TASK GOAL: Copy out the following lines, keeping every character as it appears.

>> Start DATASET EXTRACT

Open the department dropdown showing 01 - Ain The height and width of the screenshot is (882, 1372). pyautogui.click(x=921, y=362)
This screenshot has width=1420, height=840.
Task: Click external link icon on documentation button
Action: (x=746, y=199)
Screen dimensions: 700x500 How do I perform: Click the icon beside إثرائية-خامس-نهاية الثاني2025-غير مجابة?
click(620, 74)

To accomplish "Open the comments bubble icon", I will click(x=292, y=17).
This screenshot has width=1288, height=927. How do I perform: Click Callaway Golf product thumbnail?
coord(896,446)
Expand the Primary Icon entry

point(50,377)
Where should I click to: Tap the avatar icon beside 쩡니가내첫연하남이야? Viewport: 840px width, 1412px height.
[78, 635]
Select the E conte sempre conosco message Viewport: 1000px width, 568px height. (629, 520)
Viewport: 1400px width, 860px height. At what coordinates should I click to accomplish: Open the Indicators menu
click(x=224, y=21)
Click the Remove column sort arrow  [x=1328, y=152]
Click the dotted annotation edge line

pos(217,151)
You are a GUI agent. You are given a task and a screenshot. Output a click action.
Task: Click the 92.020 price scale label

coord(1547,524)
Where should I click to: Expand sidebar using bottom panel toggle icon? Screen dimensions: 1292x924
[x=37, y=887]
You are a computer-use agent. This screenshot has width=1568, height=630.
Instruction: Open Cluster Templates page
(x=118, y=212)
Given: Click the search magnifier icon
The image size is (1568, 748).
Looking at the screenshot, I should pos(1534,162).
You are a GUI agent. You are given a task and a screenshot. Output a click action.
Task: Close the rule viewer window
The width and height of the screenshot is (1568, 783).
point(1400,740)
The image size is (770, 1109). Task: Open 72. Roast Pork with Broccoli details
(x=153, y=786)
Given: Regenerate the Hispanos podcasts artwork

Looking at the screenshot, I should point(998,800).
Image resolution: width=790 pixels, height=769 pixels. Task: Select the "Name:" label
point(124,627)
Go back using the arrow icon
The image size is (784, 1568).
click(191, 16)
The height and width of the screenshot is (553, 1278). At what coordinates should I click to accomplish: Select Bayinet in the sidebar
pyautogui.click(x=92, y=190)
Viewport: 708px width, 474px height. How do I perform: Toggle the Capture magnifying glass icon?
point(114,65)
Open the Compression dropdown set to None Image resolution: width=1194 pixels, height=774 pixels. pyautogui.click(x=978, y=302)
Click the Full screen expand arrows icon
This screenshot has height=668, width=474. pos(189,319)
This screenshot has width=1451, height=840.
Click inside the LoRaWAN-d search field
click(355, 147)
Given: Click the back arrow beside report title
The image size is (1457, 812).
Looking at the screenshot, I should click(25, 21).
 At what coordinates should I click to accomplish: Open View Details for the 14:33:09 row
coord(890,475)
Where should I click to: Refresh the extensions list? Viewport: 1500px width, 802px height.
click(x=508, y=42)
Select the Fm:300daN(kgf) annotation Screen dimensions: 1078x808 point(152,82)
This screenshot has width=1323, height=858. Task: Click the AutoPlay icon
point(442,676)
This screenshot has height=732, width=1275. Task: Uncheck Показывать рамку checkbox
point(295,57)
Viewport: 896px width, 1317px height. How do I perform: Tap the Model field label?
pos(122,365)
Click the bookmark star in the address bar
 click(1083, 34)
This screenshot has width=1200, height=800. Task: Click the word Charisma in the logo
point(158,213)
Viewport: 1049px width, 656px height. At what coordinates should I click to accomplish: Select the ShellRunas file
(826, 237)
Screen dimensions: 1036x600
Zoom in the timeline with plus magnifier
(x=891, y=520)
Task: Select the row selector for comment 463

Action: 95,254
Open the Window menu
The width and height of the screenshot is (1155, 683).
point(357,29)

>> End DATASET EXTRACT

COMPLETED EXERCISE:
Open the department dropdown showing 01 - Ain The height and width of the screenshot is (882, 1372). pyautogui.click(x=921, y=362)
This screenshot has width=1420, height=840.
Task: Click external link icon on documentation button
Action: (x=746, y=199)
Screen dimensions: 700x500 How do I perform: Click the icon beside إثرائية-خامس-نهاية الثاني2025-غير مجابة?
click(620, 74)

To accomplish "Open the comments bubble icon", I will click(x=292, y=17).
This screenshot has width=1288, height=927. How do I perform: Click Callaway Golf product thumbnail?
coord(896,446)
Expand the Primary Icon entry

point(50,377)
Where should I click to: Tap the avatar icon beside 쩡니가내첫연하남이야? Viewport: 840px width, 1412px height.
[78, 635]
Select the E conte sempre conosco message Viewport: 1000px width, 568px height. (629, 520)
Viewport: 1400px width, 860px height. At what coordinates should I click to accomplish: Open the Indicators menu
click(x=224, y=21)
Click the Remove column sort arrow  [x=1328, y=152]
Click the dotted annotation edge line

pos(217,151)
You are a GUI agent. You are given a task and a screenshot. Output a click action.
Task: Click the 92.020 price scale label

coord(1547,524)
Where should I click to: Expand sidebar using bottom panel toggle icon? Screen dimensions: 1292x924
[x=37, y=887]
You are a computer-use agent. This screenshot has width=1568, height=630.
Instruction: Open Cluster Templates page
(x=118, y=212)
Given: Click the search magnifier icon
The image size is (1568, 748).
Looking at the screenshot, I should pos(1534,162).
You are a GUI agent. You are given a task and a screenshot. Output a click action.
Task: Close the rule viewer window
The width and height of the screenshot is (1568, 783).
point(1400,740)
The image size is (770, 1109). Task: Open 72. Roast Pork with Broccoli details
(x=153, y=786)
Given: Regenerate the Hispanos podcasts artwork

Looking at the screenshot, I should point(998,800).
Image resolution: width=790 pixels, height=769 pixels. Task: Select the "Name:" label
point(124,627)
Go back using the arrow icon
The image size is (784, 1568).
click(191, 16)
The height and width of the screenshot is (553, 1278). At what coordinates should I click to accomplish: Select Bayinet in the sidebar
pyautogui.click(x=92, y=190)
Viewport: 708px width, 474px height. How do I perform: Toggle the Capture magnifying glass icon?
point(114,65)
Open the Compression dropdown set to None Image resolution: width=1194 pixels, height=774 pixels. pyautogui.click(x=978, y=302)
Click the Full screen expand arrows icon
This screenshot has height=668, width=474. pos(189,319)
This screenshot has width=1451, height=840.
Click inside the LoRaWAN-d search field
click(355, 147)
Given: Click the back arrow beside report title
The image size is (1457, 812).
Looking at the screenshot, I should click(25, 21).
 At what coordinates should I click to accomplish: Open View Details for the 14:33:09 row
coord(890,475)
Where should I click to: Refresh the extensions list? Viewport: 1500px width, 802px height.
click(x=508, y=42)
Select the Fm:300daN(kgf) annotation Screen dimensions: 1078x808 point(152,82)
This screenshot has width=1323, height=858. Task: Click the AutoPlay icon
point(442,676)
This screenshot has height=732, width=1275. Task: Uncheck Показывать рамку checkbox
point(295,57)
Viewport: 896px width, 1317px height. How do I perform: Tap the Model field label?
pos(122,365)
Click the bookmark star in the address bar
 click(1083, 34)
This screenshot has width=1200, height=800. Task: Click the word Charisma in the logo
point(158,213)
Viewport: 1049px width, 656px height. At what coordinates should I click to accomplish: Select the ShellRunas file
(826, 237)
Screen dimensions: 1036x600
Zoom in the timeline with plus magnifier
(x=891, y=520)
Task: Select the row selector for comment 463

Action: 95,254
Open the Window menu
The width and height of the screenshot is (1155, 683).
point(357,29)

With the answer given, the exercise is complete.